_SUPPLIED MATERIAL_
○ ○ ○ ○ ○ ○ ○
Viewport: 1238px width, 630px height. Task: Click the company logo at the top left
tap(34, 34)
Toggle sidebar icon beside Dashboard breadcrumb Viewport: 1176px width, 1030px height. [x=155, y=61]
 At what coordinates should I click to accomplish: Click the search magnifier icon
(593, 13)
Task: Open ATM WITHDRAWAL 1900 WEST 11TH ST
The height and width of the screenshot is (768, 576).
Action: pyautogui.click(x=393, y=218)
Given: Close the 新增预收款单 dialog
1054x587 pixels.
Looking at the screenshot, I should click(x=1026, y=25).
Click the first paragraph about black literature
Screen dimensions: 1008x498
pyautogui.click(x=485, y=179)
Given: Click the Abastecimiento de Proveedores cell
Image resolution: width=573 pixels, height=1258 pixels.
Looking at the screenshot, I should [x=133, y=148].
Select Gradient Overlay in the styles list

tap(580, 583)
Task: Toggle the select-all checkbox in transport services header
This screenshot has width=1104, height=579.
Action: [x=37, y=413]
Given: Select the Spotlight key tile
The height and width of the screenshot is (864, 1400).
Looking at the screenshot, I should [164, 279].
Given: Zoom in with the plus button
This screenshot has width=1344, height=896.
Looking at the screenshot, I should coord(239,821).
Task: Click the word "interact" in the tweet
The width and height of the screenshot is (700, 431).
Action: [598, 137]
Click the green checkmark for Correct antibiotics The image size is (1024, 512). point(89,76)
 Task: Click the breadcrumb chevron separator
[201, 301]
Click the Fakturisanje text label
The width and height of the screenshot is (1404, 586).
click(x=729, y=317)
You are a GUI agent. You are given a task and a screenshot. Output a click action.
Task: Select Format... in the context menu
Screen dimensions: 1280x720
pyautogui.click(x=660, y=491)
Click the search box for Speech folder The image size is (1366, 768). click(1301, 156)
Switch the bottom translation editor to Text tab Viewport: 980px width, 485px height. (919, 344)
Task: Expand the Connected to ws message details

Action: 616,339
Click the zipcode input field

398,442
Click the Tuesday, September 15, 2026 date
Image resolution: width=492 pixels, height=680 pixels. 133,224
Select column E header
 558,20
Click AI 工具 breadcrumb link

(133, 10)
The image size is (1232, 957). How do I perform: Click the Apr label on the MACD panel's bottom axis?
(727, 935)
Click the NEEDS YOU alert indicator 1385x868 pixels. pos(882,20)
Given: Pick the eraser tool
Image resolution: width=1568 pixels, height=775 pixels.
○ ○ ○ ○ ○ ○ ○
In the records above, which lines hold the string "Toggle"? Copy each one.

_ANSWER TO THIS PROBLEM_
Toggle sidebar icon beside Dashboard breadcrumb Viewport: 1176px width, 1030px height. [x=155, y=61]
Task: Toggle the select-all checkbox in transport services header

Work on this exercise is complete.